Available data Block Start
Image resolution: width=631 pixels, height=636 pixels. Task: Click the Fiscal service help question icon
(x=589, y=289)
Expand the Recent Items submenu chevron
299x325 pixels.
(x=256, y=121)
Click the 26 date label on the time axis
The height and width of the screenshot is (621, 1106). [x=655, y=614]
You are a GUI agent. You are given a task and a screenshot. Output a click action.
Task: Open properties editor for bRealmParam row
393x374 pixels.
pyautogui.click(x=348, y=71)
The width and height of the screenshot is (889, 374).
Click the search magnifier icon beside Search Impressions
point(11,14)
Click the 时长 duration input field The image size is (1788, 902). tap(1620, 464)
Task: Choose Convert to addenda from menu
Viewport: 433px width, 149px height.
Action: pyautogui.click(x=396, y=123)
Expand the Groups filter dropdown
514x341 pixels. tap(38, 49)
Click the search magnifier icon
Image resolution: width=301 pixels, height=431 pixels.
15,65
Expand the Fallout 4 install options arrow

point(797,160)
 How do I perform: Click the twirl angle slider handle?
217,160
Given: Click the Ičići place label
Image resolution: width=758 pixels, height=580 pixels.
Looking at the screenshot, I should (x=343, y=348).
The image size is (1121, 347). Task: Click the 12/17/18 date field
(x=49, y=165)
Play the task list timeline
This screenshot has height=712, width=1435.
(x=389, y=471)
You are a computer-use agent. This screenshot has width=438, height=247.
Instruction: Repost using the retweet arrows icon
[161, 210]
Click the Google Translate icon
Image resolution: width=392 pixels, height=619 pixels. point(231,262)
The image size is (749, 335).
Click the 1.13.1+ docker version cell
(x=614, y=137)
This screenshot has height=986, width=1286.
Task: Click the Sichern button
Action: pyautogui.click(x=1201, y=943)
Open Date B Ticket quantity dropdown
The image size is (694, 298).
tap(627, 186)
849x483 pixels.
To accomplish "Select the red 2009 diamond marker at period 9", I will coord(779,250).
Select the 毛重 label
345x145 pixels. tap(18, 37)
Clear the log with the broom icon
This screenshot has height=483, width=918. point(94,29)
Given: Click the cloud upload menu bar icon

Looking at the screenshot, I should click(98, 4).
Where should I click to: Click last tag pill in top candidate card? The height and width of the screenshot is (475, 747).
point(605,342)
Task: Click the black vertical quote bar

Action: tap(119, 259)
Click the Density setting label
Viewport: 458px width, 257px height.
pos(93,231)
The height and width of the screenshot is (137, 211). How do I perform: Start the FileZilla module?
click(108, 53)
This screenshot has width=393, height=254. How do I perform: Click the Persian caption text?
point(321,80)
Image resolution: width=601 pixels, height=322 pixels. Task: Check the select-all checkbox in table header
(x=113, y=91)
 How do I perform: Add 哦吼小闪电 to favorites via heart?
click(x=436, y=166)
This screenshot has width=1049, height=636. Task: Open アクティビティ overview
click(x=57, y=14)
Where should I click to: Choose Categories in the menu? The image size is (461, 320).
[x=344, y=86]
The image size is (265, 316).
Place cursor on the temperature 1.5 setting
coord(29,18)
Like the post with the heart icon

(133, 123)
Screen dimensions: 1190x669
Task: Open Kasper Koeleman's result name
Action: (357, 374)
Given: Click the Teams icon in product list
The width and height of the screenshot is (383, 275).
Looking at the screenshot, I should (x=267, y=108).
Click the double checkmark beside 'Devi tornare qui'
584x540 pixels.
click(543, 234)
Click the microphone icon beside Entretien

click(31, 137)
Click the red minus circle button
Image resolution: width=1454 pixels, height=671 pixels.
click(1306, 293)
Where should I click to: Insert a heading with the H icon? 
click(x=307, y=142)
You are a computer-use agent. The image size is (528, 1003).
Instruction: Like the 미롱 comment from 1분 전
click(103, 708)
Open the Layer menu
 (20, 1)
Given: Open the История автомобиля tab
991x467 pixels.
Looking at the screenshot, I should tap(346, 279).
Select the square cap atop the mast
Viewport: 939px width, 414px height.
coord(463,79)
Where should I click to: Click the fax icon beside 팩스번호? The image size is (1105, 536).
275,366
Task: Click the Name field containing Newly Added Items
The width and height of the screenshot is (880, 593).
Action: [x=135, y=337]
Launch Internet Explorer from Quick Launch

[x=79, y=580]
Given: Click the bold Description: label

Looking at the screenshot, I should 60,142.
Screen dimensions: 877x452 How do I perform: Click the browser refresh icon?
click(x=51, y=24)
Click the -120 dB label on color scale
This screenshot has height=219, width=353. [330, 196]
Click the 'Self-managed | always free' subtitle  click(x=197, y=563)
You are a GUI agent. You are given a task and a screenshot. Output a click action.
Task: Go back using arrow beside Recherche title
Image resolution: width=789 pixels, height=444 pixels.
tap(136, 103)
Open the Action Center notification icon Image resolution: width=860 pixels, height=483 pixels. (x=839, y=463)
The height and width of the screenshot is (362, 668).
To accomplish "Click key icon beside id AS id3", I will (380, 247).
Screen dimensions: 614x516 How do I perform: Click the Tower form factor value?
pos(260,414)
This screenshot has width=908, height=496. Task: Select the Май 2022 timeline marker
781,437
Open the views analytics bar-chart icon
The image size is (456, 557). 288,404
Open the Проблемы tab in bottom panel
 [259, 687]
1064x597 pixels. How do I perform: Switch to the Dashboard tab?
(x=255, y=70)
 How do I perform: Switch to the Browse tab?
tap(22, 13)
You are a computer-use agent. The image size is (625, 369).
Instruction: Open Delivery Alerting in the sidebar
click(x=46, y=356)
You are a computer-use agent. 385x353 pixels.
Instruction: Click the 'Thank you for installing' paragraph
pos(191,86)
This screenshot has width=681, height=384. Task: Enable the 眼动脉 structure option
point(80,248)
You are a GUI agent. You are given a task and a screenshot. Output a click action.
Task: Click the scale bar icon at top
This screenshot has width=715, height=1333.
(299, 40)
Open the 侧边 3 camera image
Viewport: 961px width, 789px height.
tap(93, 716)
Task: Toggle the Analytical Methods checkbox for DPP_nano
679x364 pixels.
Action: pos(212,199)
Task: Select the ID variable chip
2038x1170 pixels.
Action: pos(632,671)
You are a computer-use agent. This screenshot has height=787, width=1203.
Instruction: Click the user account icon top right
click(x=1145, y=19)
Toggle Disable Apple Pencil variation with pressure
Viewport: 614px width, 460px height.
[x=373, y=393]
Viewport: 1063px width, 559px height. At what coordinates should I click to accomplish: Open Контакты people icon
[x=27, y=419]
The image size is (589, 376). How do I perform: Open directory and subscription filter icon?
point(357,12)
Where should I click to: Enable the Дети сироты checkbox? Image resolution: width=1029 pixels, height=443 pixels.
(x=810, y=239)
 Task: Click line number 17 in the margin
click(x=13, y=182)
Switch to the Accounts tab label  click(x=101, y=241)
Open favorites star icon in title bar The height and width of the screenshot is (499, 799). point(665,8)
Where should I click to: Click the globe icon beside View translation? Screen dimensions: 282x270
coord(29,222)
Available data Block End
#### Task details:
From the data above, output only the lines between the line containing "Where should I click to: Click the fax" and the line containing "You are a computer-use agent. 385x353 pixels.", inclusive, exactly as written.

#### Written response:
Where should I click to: Click the fax icon beside 팩스번호? The image size is (1105, 536).
275,366
Task: Click the Name field containing Newly Added Items
The width and height of the screenshot is (880, 593).
Action: [x=135, y=337]
Launch Internet Explorer from Quick Launch

[x=79, y=580]
Given: Click the bold Description: label

Looking at the screenshot, I should 60,142.
Screen dimensions: 877x452 How do I perform: Click the browser refresh icon?
click(x=51, y=24)
Click the -120 dB label on color scale
This screenshot has height=219, width=353. [330, 196]
Click the 'Self-managed | always free' subtitle  click(x=197, y=563)
You are a GUI agent. You are given a task and a screenshot. Output a click action.
Task: Go back using arrow beside Recherche title
Image resolution: width=789 pixels, height=444 pixels.
tap(136, 103)
Open the Action Center notification icon Image resolution: width=860 pixels, height=483 pixels. (x=839, y=463)
The height and width of the screenshot is (362, 668).
To accomplish "Click key icon beside id AS id3", I will (380, 247).
Screen dimensions: 614x516 How do I perform: Click the Tower form factor value?
pos(260,414)
This screenshot has width=908, height=496. Task: Select the Май 2022 timeline marker
781,437
Open the views analytics bar-chart icon
The image size is (456, 557). 288,404
Open the Проблемы tab in bottom panel
 [259, 687]
1064x597 pixels. How do I perform: Switch to the Dashboard tab?
(x=255, y=70)
 How do I perform: Switch to the Browse tab?
tap(22, 13)
You are a computer-use agent. The image size is (625, 369).
Instruction: Open Delivery Alerting in the sidebar
click(x=46, y=356)
You are a computer-use agent. 385x353 pixels.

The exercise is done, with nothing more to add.